## Task to carry out
Pictures must not appear in the copy. Restate exactly the lines below from the one with "Edit the Ruleset Identities entry" through the one with "Given: Toggle dark mode with the moon icon", inclusive.

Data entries

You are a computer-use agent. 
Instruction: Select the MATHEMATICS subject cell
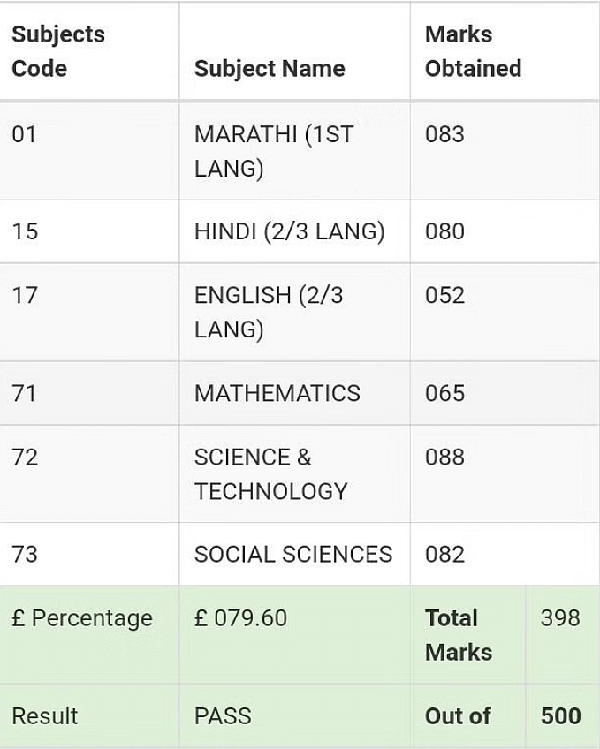(277, 393)
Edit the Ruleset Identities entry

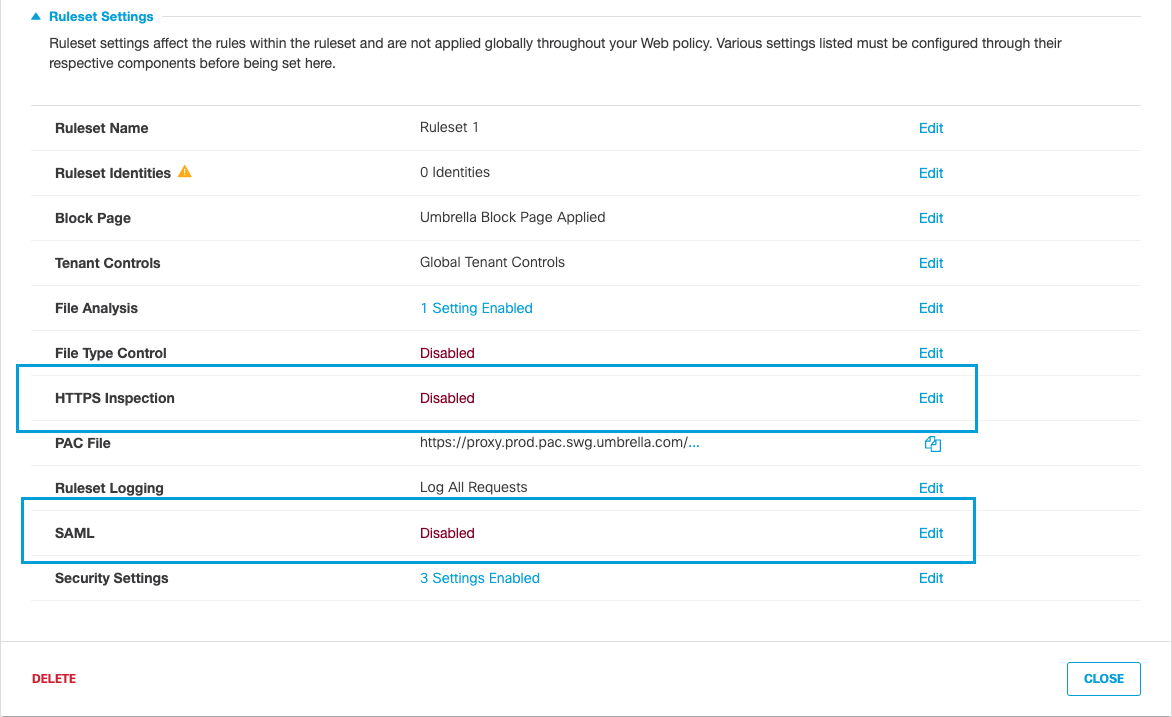pyautogui.click(x=930, y=172)
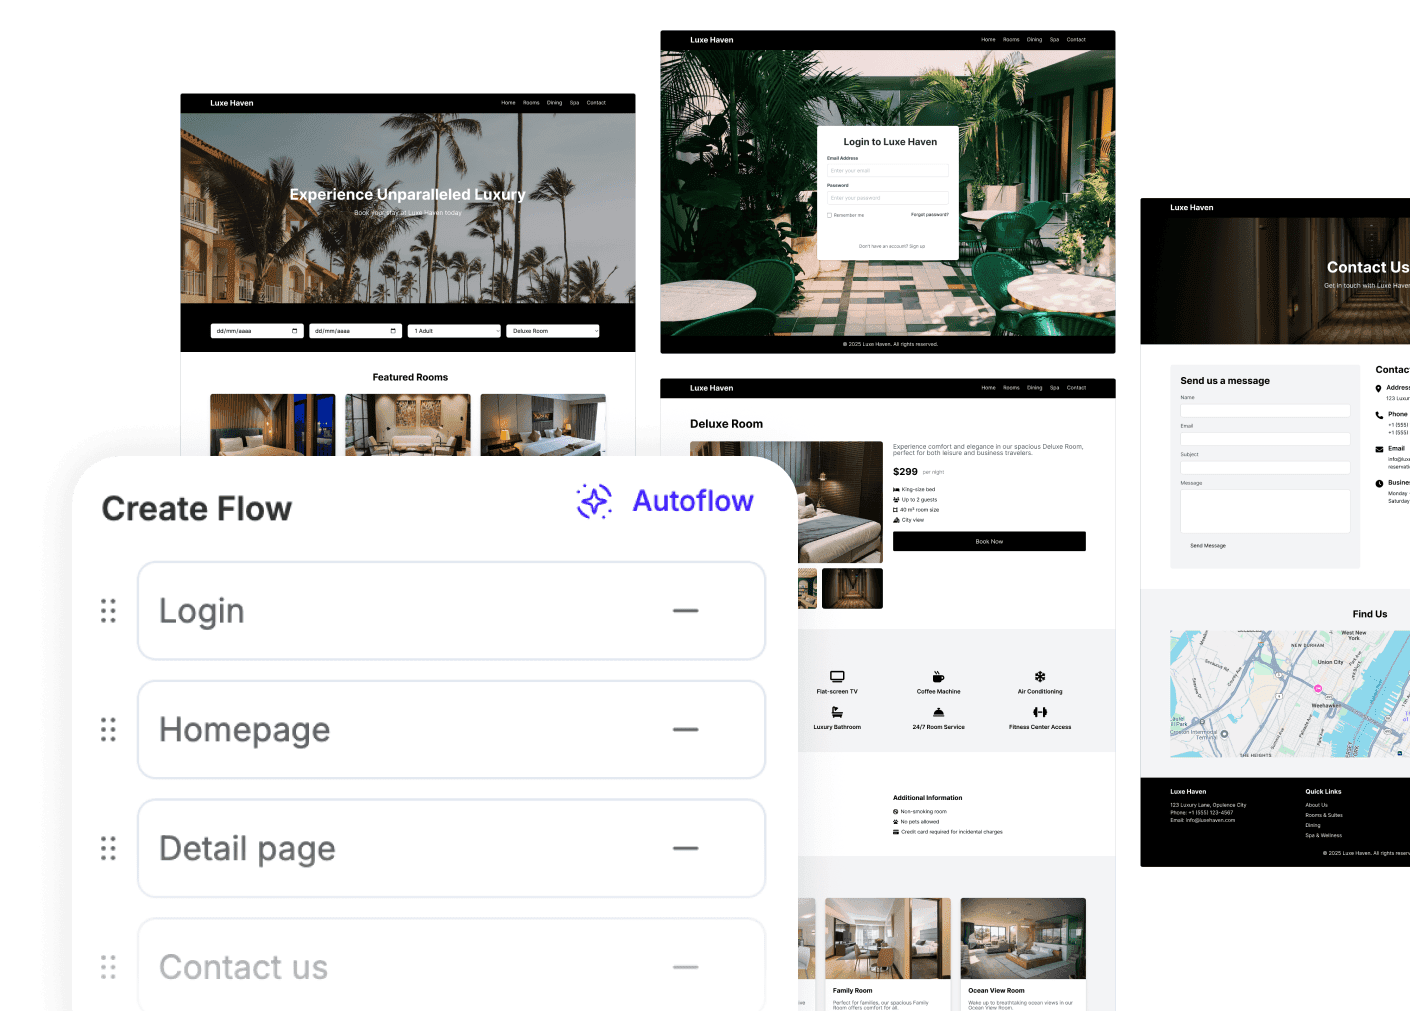Screen dimensions: 1410x1011
Task: Click Send Message on the contact form
Action: (x=1207, y=545)
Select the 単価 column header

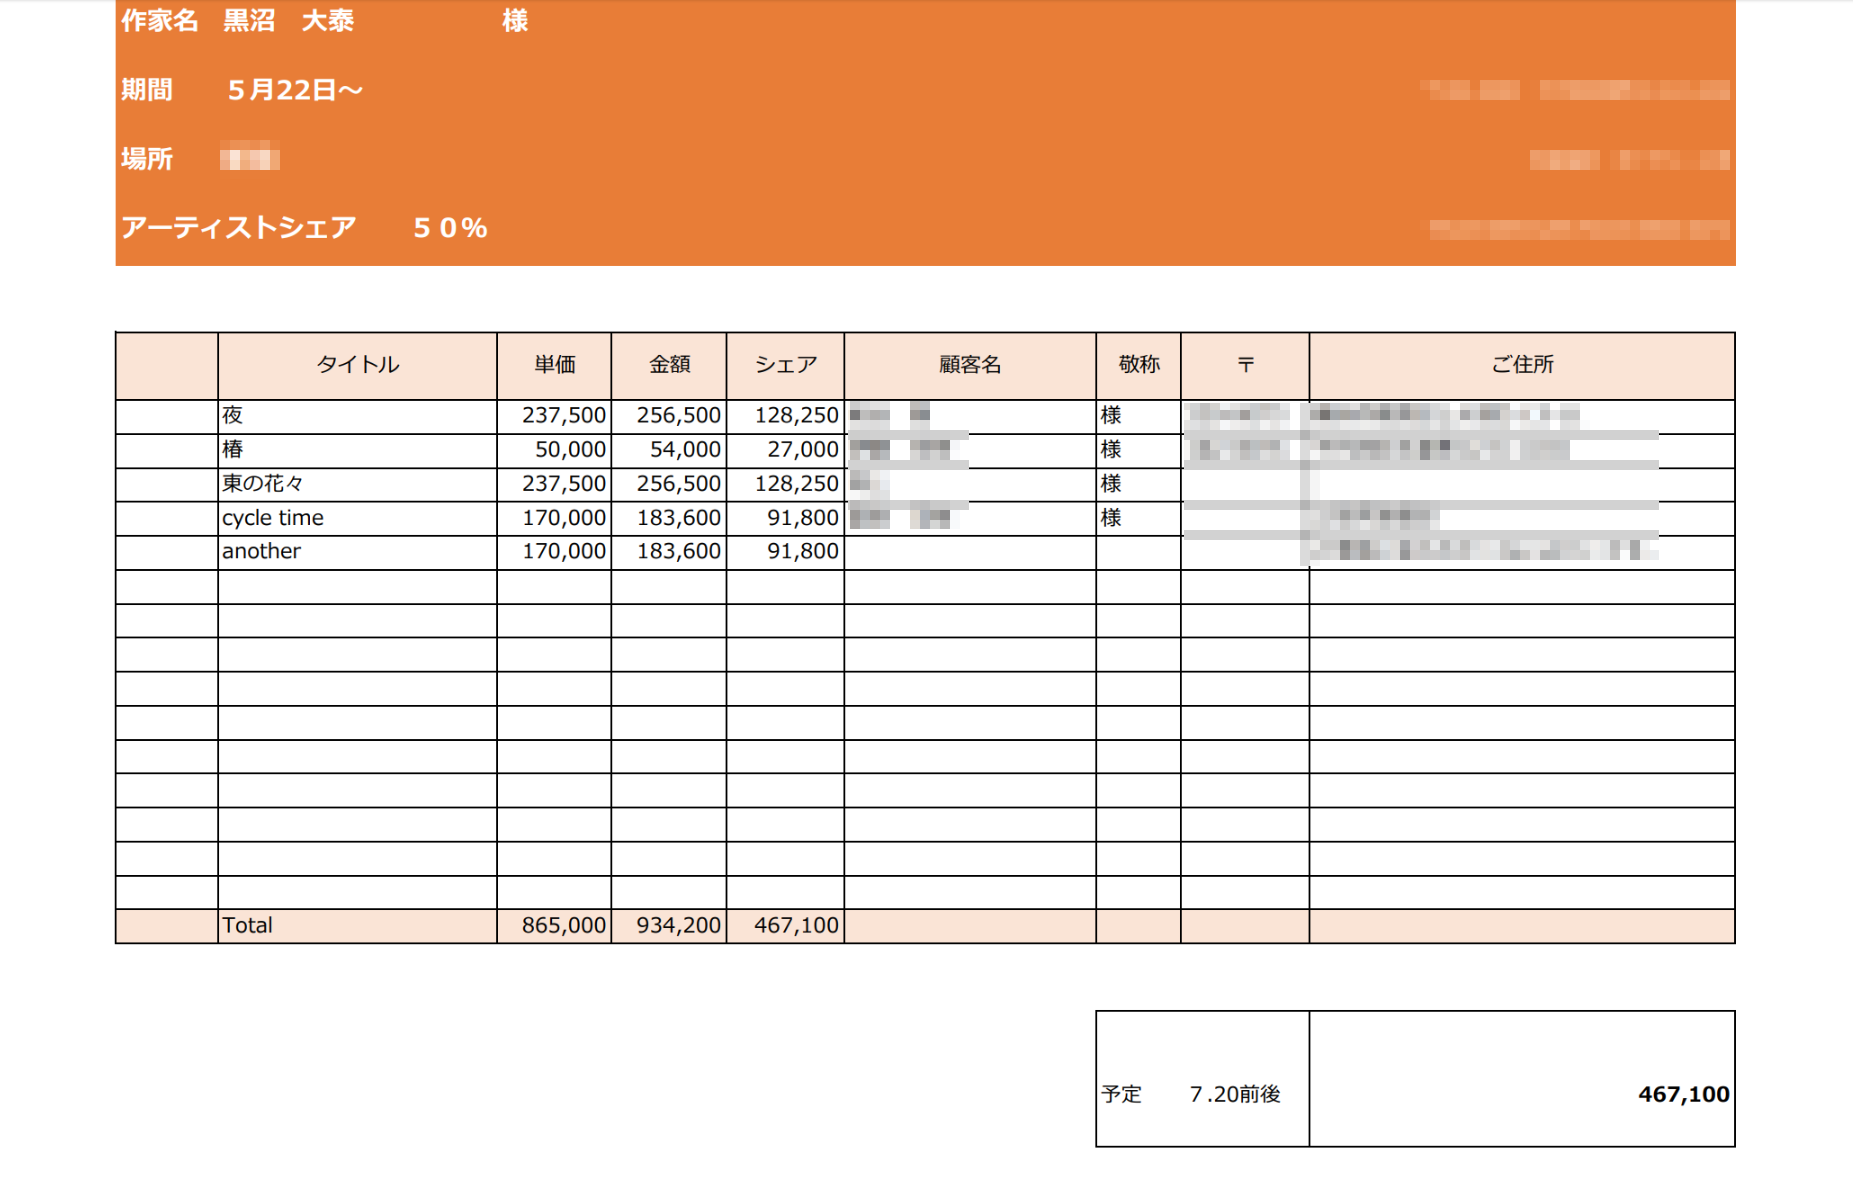pyautogui.click(x=554, y=365)
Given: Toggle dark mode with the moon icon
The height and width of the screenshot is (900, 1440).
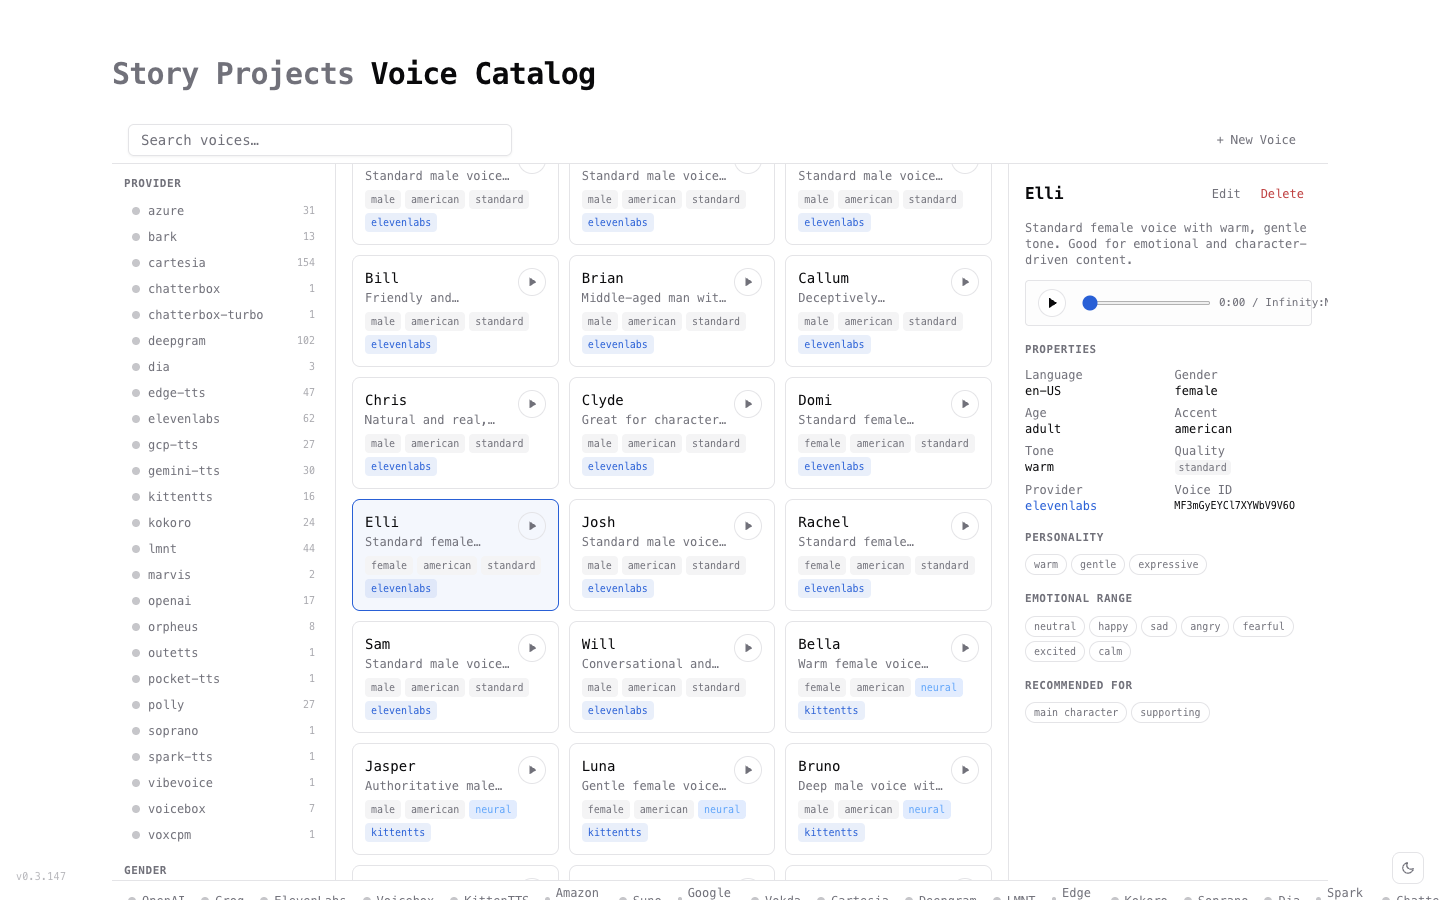Looking at the screenshot, I should point(1408,868).
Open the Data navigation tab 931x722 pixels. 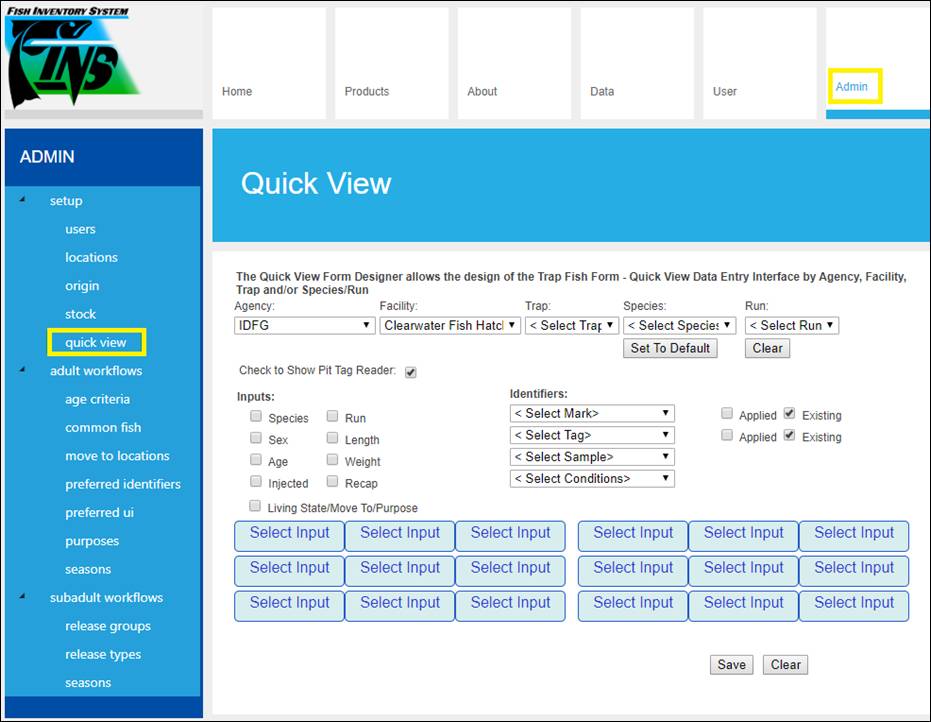click(x=602, y=91)
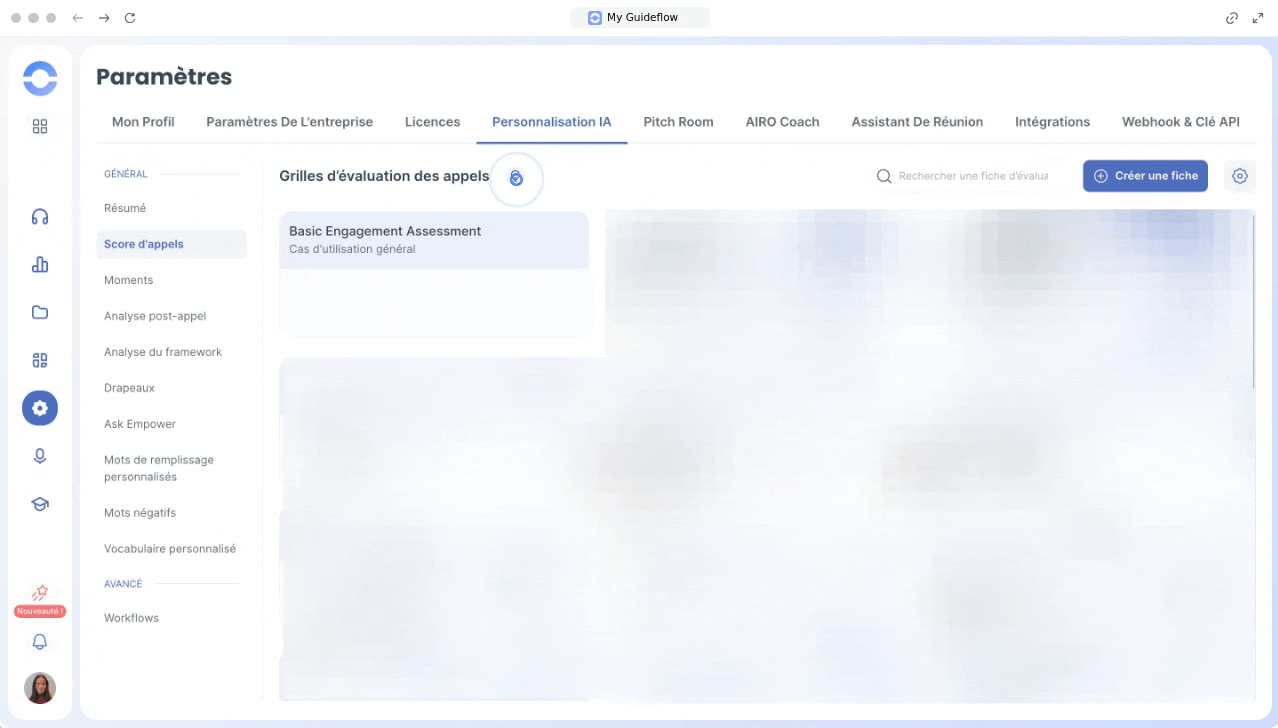Open Workflows in the Avancé section

pos(131,618)
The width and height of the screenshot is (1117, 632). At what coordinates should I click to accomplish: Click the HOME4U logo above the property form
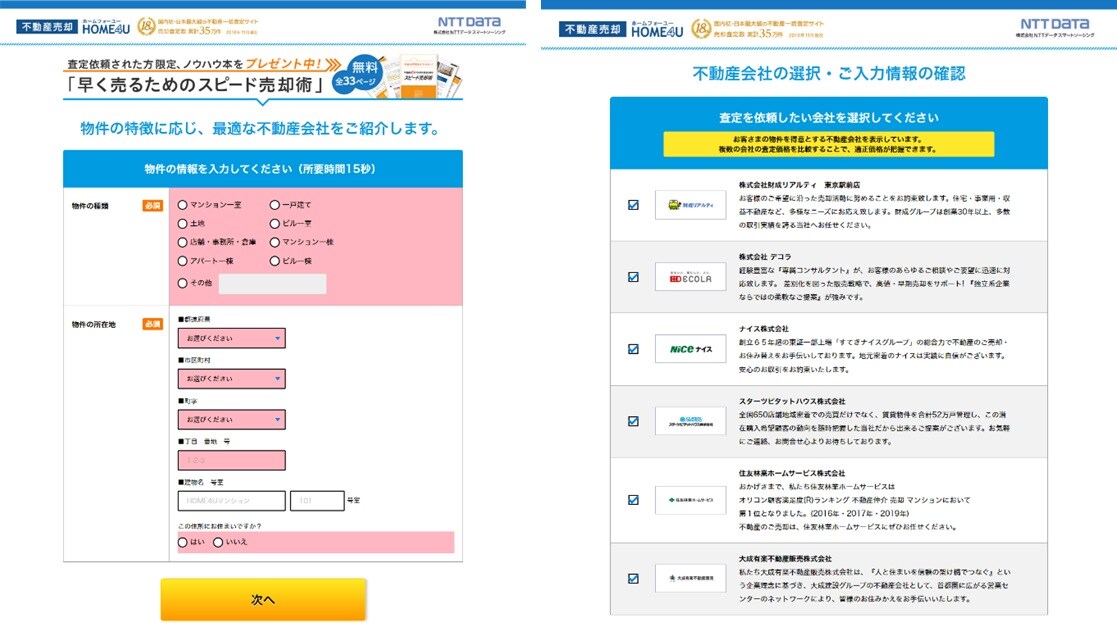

## Exercise output
Edit the Ruleset Identities entry

pyautogui.click(x=930, y=172)
Screen dimensions: 1410x1011
Task: Click Send Message on the contact form
Action: (x=1207, y=545)
Select the 単価 column header

pyautogui.click(x=554, y=365)
Given: Toggle dark mode with the moon icon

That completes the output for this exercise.